Innovation donc développement des inégalités ?
Quels sont donc les effets de l’innovation sur les inégalités ? L’effet conjugué du progrès des connaissances, de la croissance et de la mondialisation du commerce, ont permis à une large fraction de la population mondiale d’échapper à la pauvreté. Selon les chiffres de la Banque mondiale, près de 40% de la population mondiale vivait en dessous du seuil de pauvreté, c’est-à-dire avec moins d’un dollar par jour en 1981, ce chiffre est tombé à 14% en 2008. En Inde, 40% de la population urbaine vivait en pauvreté en 1988 ; ce chiffre est tombé à 12% en 1999, c’est-à-dire en à peine onze ans, grâce à une accélération de la croissance dont le taux annuel moyen est passé de 0,77% dans les années 1970 à 3,9% dans les années 1980.
Cette réduction des inégalités au niveau mondial ne concerne pas seulement les revenus mais également la santé. Entre 1940 et 1980, l’espérance moyenne de vie dans les pays en développement est passée de 44,5 à 64,3 ans, soit une augmentation de près de 20 ans, alors qu’elle n’a augmenté que de 9 ans dans les pays développés pendant la même période.
La croissance accélérée de la Chine et de l’Inde depuis le début des années 1980 a notamment permis dans ces pays à plus de deux milliards d’individus d’échapper à la pauvreté. Mais en même temps cette croissance a créé de nouvelles inégalités entre ces pays et d’autres économies, en particulier en Afrique, qui n’ont pas connu le même décollage. Enfin la croissance en Inde et en Chine a augmenté les inégalités au sein même de ces pays : seule une partie des populations chinoise et indienne est devenue prospère voire riche, même si les taux de pauvreté dans ces deux pays ont nettement reculé depuis les années 1970.
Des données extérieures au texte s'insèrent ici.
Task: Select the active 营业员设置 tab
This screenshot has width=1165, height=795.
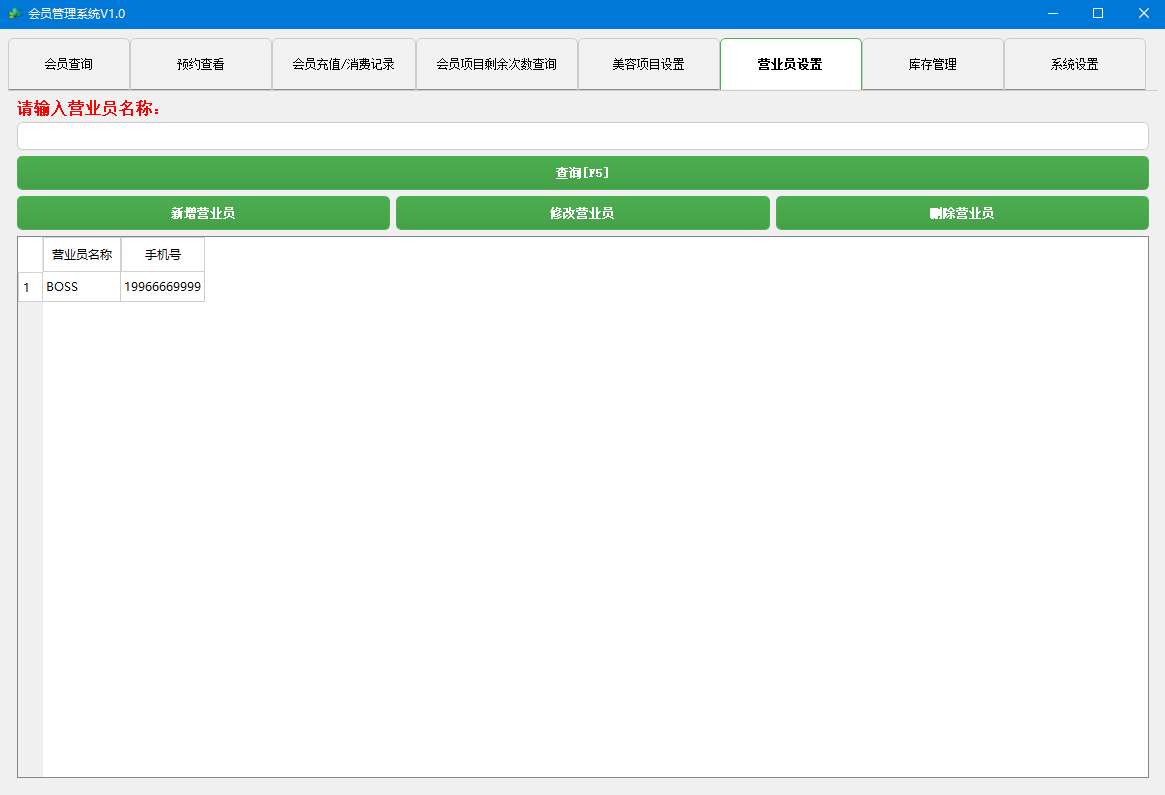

On observe ce même phénomène de croissance des inégalités « intra-pays » dans les pays avancés. Il y a chez nous d’un côté ceux qui ont su le mieux innover et s’adapter aux révolutions technologiques (TIC, intelligence artificielle), et de l’autre ceux qui n’ont pas su pleinement profiter de ces évolutions ou ont été laissés sur le bord de la route par elles. Faut-il s’inquiéter de cette montée des inégalités à l’intérieur de nos pays ?
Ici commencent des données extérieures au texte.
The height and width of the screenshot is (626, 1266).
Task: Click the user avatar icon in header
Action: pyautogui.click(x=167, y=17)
Combattre la pauvreté et augmenter la mobilité sociale
Il y a de fait plusieurs façons de mesurer les inégalités. On peut vouloir se concentrer sur la part du « top 1% les plus riches » dans le revenu d’un pays. Ou bien s’intéresser à une mesure plus globale d’inégalité, par exemple la mesure GINI d’écart à l’égalité parfaite pour l’ensemble de la population. Ou bien à la mobilité sociale et aux trappes de pauvreté qui entravent cette mobilité.
Mon opinion est que pour réconcilier croissance par l’innovation et maîtrise des inégalités, combattre la pauvreté et augmenter la mobilité sociale sont les objectifs à privilégier. De façon intéressante, une plus grande mobilité sociale tend à être associée à moins d’inégalité globale (c’est ce qu’on appelle la courbe de Gatsby le Magnifique) donc on fait d’une pierre deux coups en se concentrant sur la mobilité.
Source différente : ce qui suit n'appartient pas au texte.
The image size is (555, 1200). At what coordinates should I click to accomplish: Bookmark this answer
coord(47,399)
Faut-il pour autant ne pas se préoccuper des 1% ou 0,1% les plus riches ? Non, car les riches peuvent utiliser leurs ressources pour faire barrage à de nouvelles innovations ou empêcher des réformes visant à démocratiser l’accès à l’éducation et à la santé : ceux qui ont réussi hier peuvent vouloir empêcher d’autres, aujourd’hui, de « s’évader » à leur tour et venir leur faire concurrence.
D’où l’importance, pour stimuler une croissance par l’innovation qui soit véritablement inclusive, de mettre en place un modèle économique et social : 1) qui favorise la mobilité sociale en particulier grâce à des systèmes d’éducation, de formation et de santé, de qualité et accessibles à tous ; (2) qui protège les individus pour les empêcher de tomber en pauvreté en les assurant notamment contre les risques liés aux pertes ou changements d’emplois ; (3) qui encourage le progrès technique et l’innovation qui sont sources de prospérité, tout en mettant en place des garde-fous (en matière de fiscalité, droit de la concurrence, lois anti-corruption...) afin d’éviter que les innovateurs d’hier (les « évadés ») n’empêchent d’autres d’évoluer à leur tour vers davantage de prospérité et de liberté.
C’est tout le défi du processus de transformation engagé dans notre pays.